### WHAT IS REQUIRED
Exactly as written, copy the lines of the data below from the first through the one containing "Task: Open the README.md link".

### MATERIAL TO PROCESS
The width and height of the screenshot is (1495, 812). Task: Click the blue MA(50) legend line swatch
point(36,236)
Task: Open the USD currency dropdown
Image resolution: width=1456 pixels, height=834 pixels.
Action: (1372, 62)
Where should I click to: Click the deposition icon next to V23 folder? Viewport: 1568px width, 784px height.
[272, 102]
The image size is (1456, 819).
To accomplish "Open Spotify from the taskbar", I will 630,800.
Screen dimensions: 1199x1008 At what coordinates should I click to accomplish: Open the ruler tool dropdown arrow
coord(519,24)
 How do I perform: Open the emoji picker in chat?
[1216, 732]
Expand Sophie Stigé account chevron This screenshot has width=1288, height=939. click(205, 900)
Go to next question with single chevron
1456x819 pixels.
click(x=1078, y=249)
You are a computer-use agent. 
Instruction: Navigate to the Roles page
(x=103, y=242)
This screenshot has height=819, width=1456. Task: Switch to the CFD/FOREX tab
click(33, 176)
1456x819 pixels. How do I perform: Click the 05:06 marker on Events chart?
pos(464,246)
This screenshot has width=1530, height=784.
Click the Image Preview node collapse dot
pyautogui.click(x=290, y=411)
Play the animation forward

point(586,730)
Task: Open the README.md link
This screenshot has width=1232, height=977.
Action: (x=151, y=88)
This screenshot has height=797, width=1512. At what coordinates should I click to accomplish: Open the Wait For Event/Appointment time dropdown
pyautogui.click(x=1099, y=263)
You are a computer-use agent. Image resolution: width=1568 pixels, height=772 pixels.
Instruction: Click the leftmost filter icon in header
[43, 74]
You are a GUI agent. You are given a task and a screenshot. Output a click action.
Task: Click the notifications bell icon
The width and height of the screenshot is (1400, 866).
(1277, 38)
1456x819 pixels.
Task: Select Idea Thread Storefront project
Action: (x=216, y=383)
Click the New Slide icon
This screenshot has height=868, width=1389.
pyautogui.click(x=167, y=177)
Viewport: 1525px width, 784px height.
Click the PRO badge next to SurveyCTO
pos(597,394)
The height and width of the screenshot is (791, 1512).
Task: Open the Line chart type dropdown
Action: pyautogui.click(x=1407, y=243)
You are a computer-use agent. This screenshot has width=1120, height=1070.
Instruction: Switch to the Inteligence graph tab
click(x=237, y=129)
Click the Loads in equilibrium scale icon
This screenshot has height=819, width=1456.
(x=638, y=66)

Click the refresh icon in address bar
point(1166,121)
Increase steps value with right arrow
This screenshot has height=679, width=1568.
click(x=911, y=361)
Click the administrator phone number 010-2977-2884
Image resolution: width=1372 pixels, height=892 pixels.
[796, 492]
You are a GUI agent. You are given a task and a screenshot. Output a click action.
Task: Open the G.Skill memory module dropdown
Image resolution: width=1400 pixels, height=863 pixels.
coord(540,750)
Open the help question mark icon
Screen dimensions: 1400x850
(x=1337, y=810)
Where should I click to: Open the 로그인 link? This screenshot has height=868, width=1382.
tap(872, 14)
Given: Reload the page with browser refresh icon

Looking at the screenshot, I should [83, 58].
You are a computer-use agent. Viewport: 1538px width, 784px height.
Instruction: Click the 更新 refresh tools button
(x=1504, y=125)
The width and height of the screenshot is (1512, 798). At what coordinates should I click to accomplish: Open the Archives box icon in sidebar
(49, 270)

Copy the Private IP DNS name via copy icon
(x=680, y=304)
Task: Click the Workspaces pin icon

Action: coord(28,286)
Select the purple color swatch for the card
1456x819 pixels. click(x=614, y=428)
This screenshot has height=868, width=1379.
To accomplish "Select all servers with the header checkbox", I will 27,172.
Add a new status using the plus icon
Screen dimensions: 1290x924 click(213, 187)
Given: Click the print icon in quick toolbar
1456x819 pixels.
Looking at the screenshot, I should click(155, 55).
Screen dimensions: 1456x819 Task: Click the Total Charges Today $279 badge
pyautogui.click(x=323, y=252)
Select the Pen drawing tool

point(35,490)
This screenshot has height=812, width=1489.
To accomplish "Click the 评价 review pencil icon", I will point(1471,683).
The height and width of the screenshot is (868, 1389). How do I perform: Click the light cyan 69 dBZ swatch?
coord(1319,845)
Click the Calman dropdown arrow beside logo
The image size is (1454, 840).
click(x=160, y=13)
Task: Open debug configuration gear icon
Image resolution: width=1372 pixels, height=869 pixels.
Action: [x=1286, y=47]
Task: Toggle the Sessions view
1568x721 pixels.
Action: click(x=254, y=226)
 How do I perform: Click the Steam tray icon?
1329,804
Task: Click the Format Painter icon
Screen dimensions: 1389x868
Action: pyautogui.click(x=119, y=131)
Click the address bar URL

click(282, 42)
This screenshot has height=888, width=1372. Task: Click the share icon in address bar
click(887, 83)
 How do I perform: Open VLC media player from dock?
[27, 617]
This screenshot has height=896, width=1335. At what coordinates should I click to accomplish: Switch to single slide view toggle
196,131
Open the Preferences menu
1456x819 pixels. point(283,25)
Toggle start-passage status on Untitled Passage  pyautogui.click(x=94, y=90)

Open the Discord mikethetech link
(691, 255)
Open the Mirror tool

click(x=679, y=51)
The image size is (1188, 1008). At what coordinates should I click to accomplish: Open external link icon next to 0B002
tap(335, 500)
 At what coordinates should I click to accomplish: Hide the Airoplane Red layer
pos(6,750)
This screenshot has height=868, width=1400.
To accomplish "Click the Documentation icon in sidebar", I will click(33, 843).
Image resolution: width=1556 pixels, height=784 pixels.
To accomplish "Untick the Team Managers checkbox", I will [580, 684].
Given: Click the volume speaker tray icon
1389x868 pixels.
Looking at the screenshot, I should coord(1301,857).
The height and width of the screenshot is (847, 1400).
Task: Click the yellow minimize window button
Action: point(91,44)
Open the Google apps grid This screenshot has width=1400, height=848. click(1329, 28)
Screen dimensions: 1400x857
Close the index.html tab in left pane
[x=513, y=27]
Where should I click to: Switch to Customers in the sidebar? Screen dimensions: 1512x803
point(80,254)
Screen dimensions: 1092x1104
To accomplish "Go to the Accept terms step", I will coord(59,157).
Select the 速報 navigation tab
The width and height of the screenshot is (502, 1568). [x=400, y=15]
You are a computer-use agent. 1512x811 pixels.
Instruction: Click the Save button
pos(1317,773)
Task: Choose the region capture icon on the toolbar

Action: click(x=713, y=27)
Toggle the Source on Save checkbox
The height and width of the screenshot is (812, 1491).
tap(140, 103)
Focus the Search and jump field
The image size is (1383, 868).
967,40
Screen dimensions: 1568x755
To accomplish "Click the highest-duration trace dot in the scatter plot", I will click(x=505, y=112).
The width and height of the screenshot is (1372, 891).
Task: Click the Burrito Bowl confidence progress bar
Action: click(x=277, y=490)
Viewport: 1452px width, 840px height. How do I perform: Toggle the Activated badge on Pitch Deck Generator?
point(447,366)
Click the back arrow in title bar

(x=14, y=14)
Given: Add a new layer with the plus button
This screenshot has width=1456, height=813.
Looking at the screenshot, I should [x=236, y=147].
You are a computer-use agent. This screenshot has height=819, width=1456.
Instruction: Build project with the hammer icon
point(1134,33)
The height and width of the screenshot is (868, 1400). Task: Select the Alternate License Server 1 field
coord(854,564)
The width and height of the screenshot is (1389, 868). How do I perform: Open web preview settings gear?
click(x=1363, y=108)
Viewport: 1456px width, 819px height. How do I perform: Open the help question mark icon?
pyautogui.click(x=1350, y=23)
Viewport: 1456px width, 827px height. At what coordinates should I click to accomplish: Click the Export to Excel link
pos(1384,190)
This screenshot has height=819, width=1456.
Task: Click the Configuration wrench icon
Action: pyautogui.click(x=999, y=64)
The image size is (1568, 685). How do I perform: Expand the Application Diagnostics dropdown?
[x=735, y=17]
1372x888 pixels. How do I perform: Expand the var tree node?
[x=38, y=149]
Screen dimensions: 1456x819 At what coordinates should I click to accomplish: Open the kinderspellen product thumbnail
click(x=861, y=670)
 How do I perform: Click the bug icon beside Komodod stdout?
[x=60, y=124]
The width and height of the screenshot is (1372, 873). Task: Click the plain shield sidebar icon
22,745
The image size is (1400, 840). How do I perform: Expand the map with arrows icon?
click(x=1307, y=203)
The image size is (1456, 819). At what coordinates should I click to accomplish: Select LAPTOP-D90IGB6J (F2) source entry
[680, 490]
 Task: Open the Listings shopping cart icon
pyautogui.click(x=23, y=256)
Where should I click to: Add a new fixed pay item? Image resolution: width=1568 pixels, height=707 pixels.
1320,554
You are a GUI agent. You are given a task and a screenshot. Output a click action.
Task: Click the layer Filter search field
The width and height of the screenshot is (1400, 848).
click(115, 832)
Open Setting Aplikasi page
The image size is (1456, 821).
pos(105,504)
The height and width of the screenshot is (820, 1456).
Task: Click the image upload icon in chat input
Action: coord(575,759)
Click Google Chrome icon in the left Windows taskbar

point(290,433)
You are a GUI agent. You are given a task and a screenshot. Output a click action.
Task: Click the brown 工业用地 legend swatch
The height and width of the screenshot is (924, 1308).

### TASK RESULT
The width and height of the screenshot is (1495, 812). Task: Click the blue MA(50) legend line swatch
point(36,236)
Task: Open the USD currency dropdown
Image resolution: width=1456 pixels, height=834 pixels.
Action: (1372, 62)
Where should I click to: Click the deposition icon next to V23 folder? Viewport: 1568px width, 784px height.
[272, 102]
The image size is (1456, 819).
To accomplish "Open Spotify from the taskbar", I will 630,800.
Screen dimensions: 1199x1008 At what coordinates should I click to accomplish: Open the ruler tool dropdown arrow
coord(519,24)
 How do I perform: Open the emoji picker in chat?
[1216, 732]
Expand Sophie Stigé account chevron This screenshot has width=1288, height=939. click(205, 900)
Go to next question with single chevron
1456x819 pixels.
click(x=1078, y=249)
You are a computer-use agent. 
Instruction: Navigate to the Roles page
(x=103, y=242)
This screenshot has height=819, width=1456. Task: Switch to the CFD/FOREX tab
click(33, 176)
1456x819 pixels. How do I perform: Click the 05:06 marker on Events chart?
pos(464,246)
This screenshot has width=1530, height=784.
Click the Image Preview node collapse dot
pyautogui.click(x=290, y=411)
Play the animation forward

point(586,730)
Task: Open the README.md link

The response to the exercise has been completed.